(Records from a data source)
******************************

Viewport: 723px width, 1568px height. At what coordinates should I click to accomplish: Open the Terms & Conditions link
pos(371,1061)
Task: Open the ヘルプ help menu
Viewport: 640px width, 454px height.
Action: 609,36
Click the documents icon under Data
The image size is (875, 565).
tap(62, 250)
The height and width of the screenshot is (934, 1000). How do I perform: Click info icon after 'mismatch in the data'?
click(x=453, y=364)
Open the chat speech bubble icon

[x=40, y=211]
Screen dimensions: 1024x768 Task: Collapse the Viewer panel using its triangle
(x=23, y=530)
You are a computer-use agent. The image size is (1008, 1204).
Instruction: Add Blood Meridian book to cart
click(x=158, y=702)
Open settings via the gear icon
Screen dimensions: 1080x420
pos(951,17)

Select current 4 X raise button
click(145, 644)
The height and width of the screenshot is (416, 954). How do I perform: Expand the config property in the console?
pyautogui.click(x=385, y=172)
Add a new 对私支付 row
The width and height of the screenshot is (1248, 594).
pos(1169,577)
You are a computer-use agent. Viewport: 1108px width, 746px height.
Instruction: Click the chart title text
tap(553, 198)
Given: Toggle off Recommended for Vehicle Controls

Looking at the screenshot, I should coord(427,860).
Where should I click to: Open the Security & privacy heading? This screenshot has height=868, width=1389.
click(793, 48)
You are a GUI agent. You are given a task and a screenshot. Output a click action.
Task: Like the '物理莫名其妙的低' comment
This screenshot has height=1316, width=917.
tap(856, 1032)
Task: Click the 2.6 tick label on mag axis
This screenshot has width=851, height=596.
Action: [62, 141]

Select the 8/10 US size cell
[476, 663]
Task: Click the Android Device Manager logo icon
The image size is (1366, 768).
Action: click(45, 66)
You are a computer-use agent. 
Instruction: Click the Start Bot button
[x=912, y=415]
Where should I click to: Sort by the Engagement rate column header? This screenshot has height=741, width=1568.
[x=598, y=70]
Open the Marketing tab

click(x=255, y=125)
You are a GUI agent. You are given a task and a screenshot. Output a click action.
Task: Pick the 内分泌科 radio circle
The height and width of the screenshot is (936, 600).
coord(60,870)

******************************

▸ THE PROBLEM:
Line by line, retype all the entries exactly as they are shown.

▸ REPLY:
Viewport: 723px width, 1568px height. At what coordinates should I click to accomplish: Open the Terms & Conditions link
pos(371,1061)
Task: Open the ヘルプ help menu
Viewport: 640px width, 454px height.
Action: 609,36
Click the documents icon under Data
The image size is (875, 565).
tap(62, 250)
The height and width of the screenshot is (934, 1000). How do I perform: Click info icon after 'mismatch in the data'?
click(x=453, y=364)
Open the chat speech bubble icon

[x=40, y=211]
Screen dimensions: 1024x768 Task: Collapse the Viewer panel using its triangle
(x=23, y=530)
You are a computer-use agent. The image size is (1008, 1204).
Instruction: Add Blood Meridian book to cart
click(x=158, y=702)
Open settings via the gear icon
Screen dimensions: 1080x420
pos(951,17)

Select current 4 X raise button
click(145, 644)
The height and width of the screenshot is (416, 954). How do I perform: Expand the config property in the console?
pyautogui.click(x=385, y=172)
Add a new 对私支付 row
The width and height of the screenshot is (1248, 594).
pos(1169,577)
You are a computer-use agent. Viewport: 1108px width, 746px height.
Instruction: Click the chart title text
tap(553, 198)
Given: Toggle off Recommended for Vehicle Controls

Looking at the screenshot, I should coord(427,860).
Where should I click to: Open the Security & privacy heading? This screenshot has height=868, width=1389.
click(793, 48)
You are a GUI agent. You are given a task and a screenshot. Output a click action.
Task: Like the '物理莫名其妙的低' comment
This screenshot has height=1316, width=917.
tap(856, 1032)
Task: Click the 2.6 tick label on mag axis
This screenshot has width=851, height=596.
Action: [62, 141]

Select the 8/10 US size cell
[476, 663]
Task: Click the Android Device Manager logo icon
The image size is (1366, 768).
Action: click(45, 66)
You are a computer-use agent. 
Instruction: Click the Start Bot button
[x=912, y=415]
Where should I click to: Sort by the Engagement rate column header? This screenshot has height=741, width=1568.
[x=598, y=70]
Open the Marketing tab

click(x=255, y=125)
You are a GUI agent. You are given a task and a screenshot. Output a click action.
Task: Pick the 内分泌科 radio circle
The height and width of the screenshot is (936, 600).
coord(60,870)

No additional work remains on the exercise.